WARRANT AGREEMENT
THESE SECURITIES AND THE SECURITIES
ISSUABLE UPON THEIR EXERCISE HAVE NOT BEEN
REGISTERED UNDER THE SECURITIES ACT OF 1933
AND MAY NOT BE TRANSFERRED UNLESS
COVERED BY AN EFFECTIVE REGISTRATION
STATEMENT UNDER SAID ACT, A "NO ACTION"
LETTER FROM THE SECURITIES AND EXCHANGE
COMMISSION WITH RESPECT TO SUCH
TRANSFER, A TRANSFER MEETING THE
REQUIREMENTS OF RULE 144 OF THE SECURITIES AND
EXCHANGE COMMISSION, OR AN OPINION OF
COUNSEL SATISFACTORY TO THE ISSUER TO THE
EFFECT THAT ANY SUCH TRANSFER IS EXEMPT
FROM SUCH REGISTRATION.
Hybrid Fuel Systems, Inc.
WARRANT NUMBER. November 101
Dated: November 4, 2005
Hybrid Fuel Systems, Inc.., a corporation
organized under the laws of the State
of Georgia (the "Company"), hereby
certifies that, for value received from
Dutchess Private Equities Fund, II, L.P.,
("Holder"), is entitled, subject to
the terms set forth below, to purchase from
the Company up to a total of eighty
five thousand dollars ($85,000) worth of
shares of Common Stock, $.001 par value
per share (the "Common Stock"), of the
Company (each such share, a "Warrant
Share" and all such shares, the "Warrant
Shares") at an exercise price equal to
the Fixed Conversion Price (as defined in
the Debenture Agreement of even date
between the Company and the original
Holder). The Warrant may be exercised on a
cashless basis anytime after issuance
through and including the fifth (5th)
anniversary of its original issuance (the
"Expiration Date"), subject to the
following terms and conditions:
1. Registration of Warrant. The Company shall register this
Warrant,
upon records to be maintained by the
Company for that purpose (the "Warrant
Register"), in the name of the record
Holder hereof from time to time. The
Company may deem and treat the registered
Holder of this Warrant as the absolute
owner hereof for the purpose of any
exercise hereof or any distribution to the
Holder, and for all other purposes, and the
Company shall not be affected by
notice to the contrary.
2. Registration of Transfers and Exchanges.

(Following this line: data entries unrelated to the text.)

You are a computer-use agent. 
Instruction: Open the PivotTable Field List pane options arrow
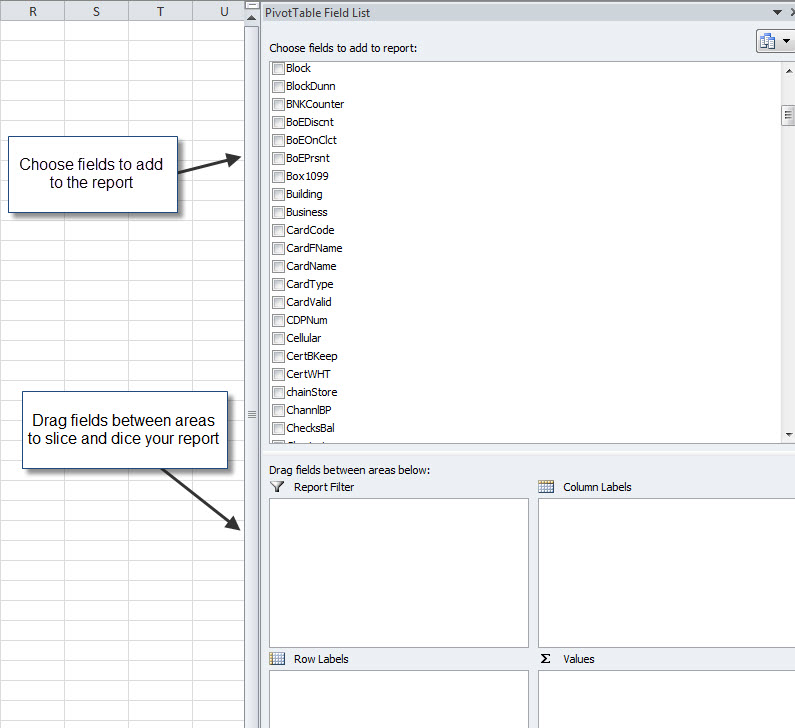pos(777,12)
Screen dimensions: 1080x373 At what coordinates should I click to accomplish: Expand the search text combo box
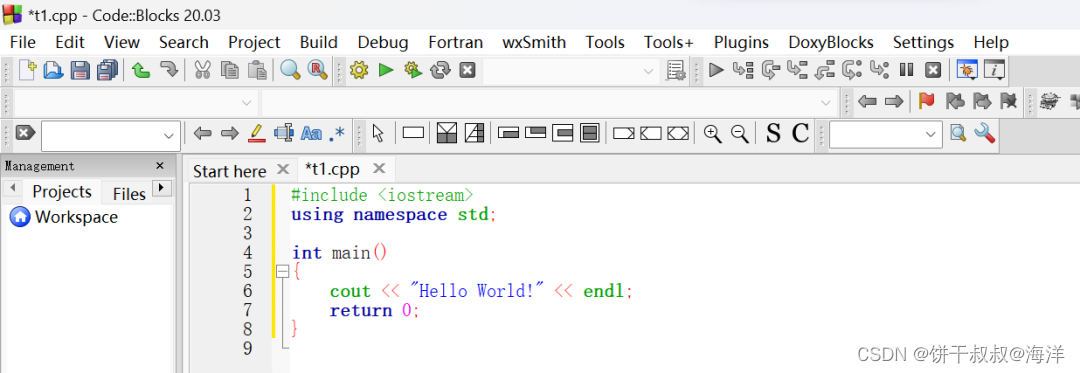point(169,136)
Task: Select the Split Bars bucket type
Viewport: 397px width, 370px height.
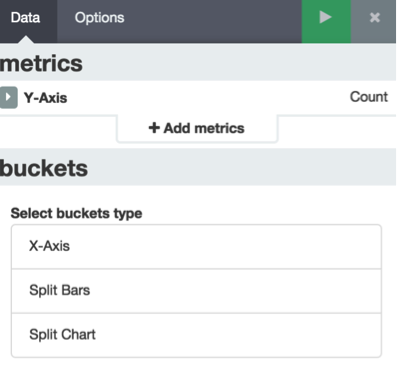Action: (x=196, y=291)
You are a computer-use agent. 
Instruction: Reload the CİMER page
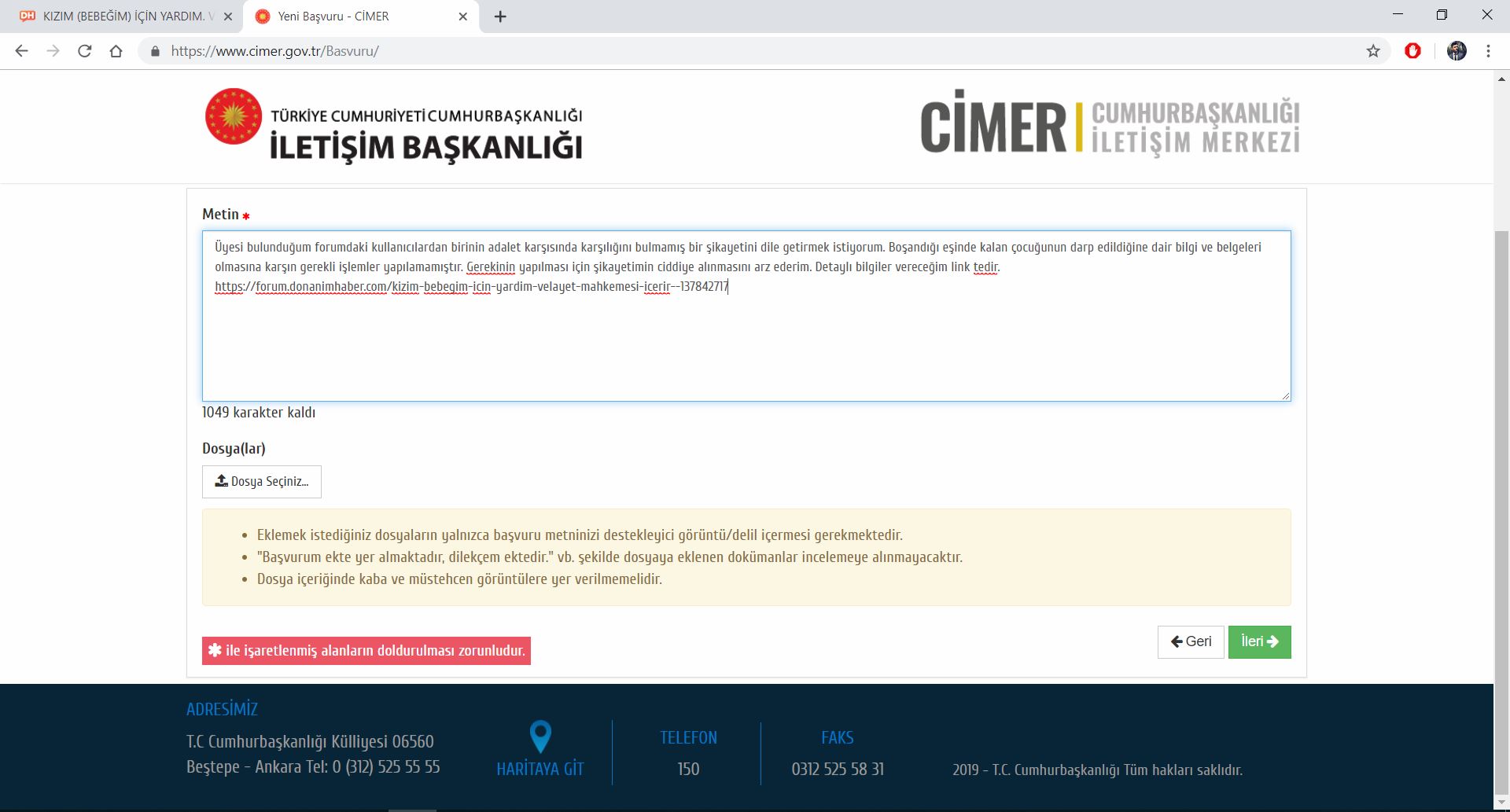coord(85,51)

(a) The Company or the transfer agent shall enter or record
the transfer of any portion of this Warrant
in the Warrant Register, upon
surrender of this Warrant to the Company at
the office specified in or pursuant
to Section 3(b). Upon any such registration
or transfer, a new warrant to
purchase Common Stock, in substantially the
form of this Warrant (any such new
warrant, a "New Warrant"), evidencing the
portion of this Warrant so transferred
shall be issued to the transferee and a New
Warrant evidencing the remaining
portion of this Warrant not so transferred,
if any, shall be issued to the
transferring Holder. The acceptance of the
New Warrant by the transferee thereof
shall be deemed the acceptance of such
transferee of all of the rights and
obligations of a holder of a Warrant.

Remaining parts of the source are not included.